Andrés Orozco-Estrada became Music Director of the Houston Symphony at the start of the 2014/15 season. They’ve already issued a pairing of Dvořák’s Seventh and Eighth symphonies which Brian Wilson welcomed with enthusiasm as a download earlier this year (review). I’ve not heard those recordings so I was eager to hear the successor issue in the series. The previous release apparently featured live recordings. It’s not entirely clear to me if that’s the case with this release but if an audience was present then all I can say is that the Texan music lovers are commendably silent – and considerate of others - which is not something you can take for granted these days.
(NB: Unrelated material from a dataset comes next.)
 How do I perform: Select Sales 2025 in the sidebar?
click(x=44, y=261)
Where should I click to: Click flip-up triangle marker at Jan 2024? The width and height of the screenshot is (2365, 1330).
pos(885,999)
The anonymous booklet note is pretty brief but does make one important point: Dvořák’s last three symphonies are firm fixtures in the repertoire but the Sixth is no less furnished with “lyricism, warmth and exuberance.” It’s a mystery to me why it’s not as celebrated and valued as are its three successors in the Dvořák symphonic canon.

I enjoyed this performance very much indeed. For a comparison I turned to Rafael Kubelik, one of my “go-to” conductors in Dvořák – another is Sir Charles Mackerras but I don’t have his recording of the work. Comparing Kubelik’s excellent 1972 DG recording with the Berliner Philharmoniker I found that the principal difference was that, in general terms, Kubelik is inclined to take a slightly more expansive view than Orozco-Estrada does. I should hasten to say, though, that at no time did I feel that the Colombian conductor rushes the music – still less his fences – and I found myself thoroughly persuaded by his view of the symphony.
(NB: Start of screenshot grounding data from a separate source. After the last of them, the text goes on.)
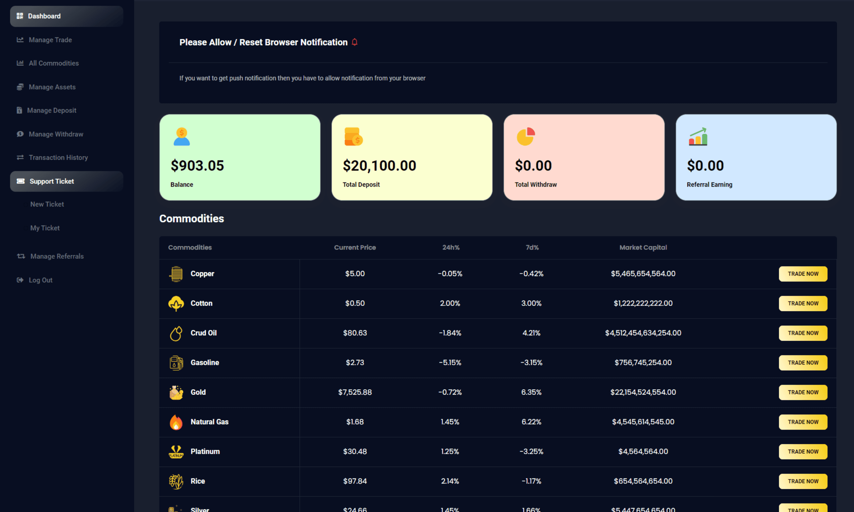This screenshot has width=854, height=512.
Task: Click Trade Now for Platinum
Action: (803, 451)
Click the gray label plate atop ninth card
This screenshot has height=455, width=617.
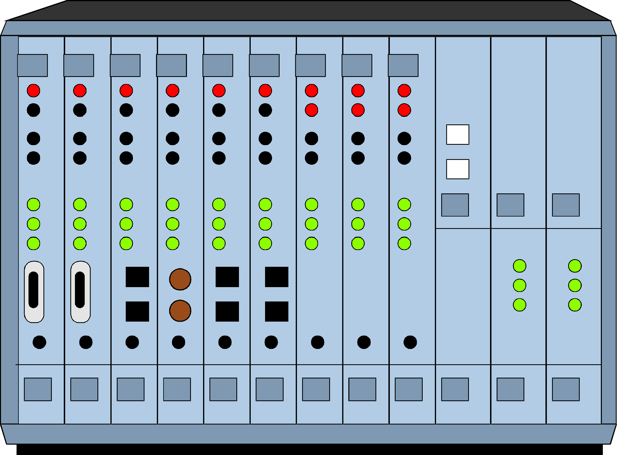(x=403, y=65)
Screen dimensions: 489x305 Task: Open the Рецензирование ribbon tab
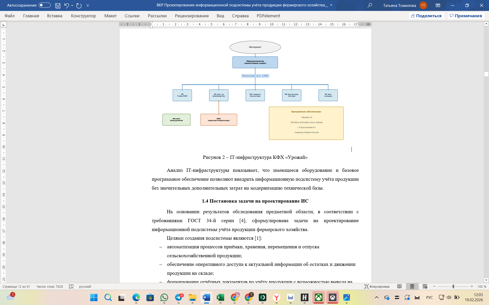(192, 16)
Some commentators have remarked on similarities between this symphony and the Second Symphony (1877) of Brahms – not a bad model. It seems to me that the influence of that wonderful work can be glimpsed most clearly in Dvořák’s first movement though the Czech composer’s own spirit and accent come through strongly, not least in the woodwind writing. Orozco-Estrada achieves a highly persuasive flow; he and his players make the music sound very fresh. Kubelik is a fraction more leisurely in his approach – in his hands the music really breathes. However, there’s no undue haste in the Houston performance and I find this newcomer most attractive.
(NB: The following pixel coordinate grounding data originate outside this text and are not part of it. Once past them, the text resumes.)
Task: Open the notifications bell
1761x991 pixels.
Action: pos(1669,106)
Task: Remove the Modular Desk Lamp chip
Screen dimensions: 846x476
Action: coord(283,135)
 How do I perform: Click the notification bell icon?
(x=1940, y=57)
In the second movement, once again, Kubelik is somewhat broader and some may feel that his core tempo is closer to the composer’s Adagio marking. By comparison Orozco-Estrada is rather more flowing and I’m persuaded – easily persuaded, in fact. The lyrical lines sing out and Orozco-Estrada shapes the performance with care and affection. He brings excellent energy and vivacity to the third movement; here the Furiant rhythms are excitingly done. The trio is engagingly played. When heard after the new performance Kubelik’s treatment of the Furiant seems just a little too deliberate, which was a surprise. The finale is joyful and exuberant in Orozco-Estrada’s hands. Once again we find Kubelik a touch more relaxed though excitement is not lacking. However, there’s even more joie de vivre in Houston and I think this version wins the palm on account of its ebullient energy.

The Kubelik recording was made in 1972 in the Jesus-Christus Kirche in Berlin Dahlem. It still does the performance justice but, inevitably, it has to yield to the far greater depth, richness and impact of the Pentatone sound

If I had to criticise this new release it would be on account of the ungenerous playing time. The two Slavonic Dances are nicely done but constitute decidedly short measure. It would have been good if Orozco-Estrada had offered a more substantial coupling such as the Symphonic Variations, the Scherzo capriccioso or one of the late tone poems.

That said, anyone who invests in this SACD for the symphony is unlikely to be disappointed. The interpretation is wholly convincing, the playing of the Houston Symphony is very fine and the Pentatone recording is fully up to this label’s very high standards. Dvořák’s Sixth is a completely winning score and Andrés Orozco-Estrada offers a fine performance of it.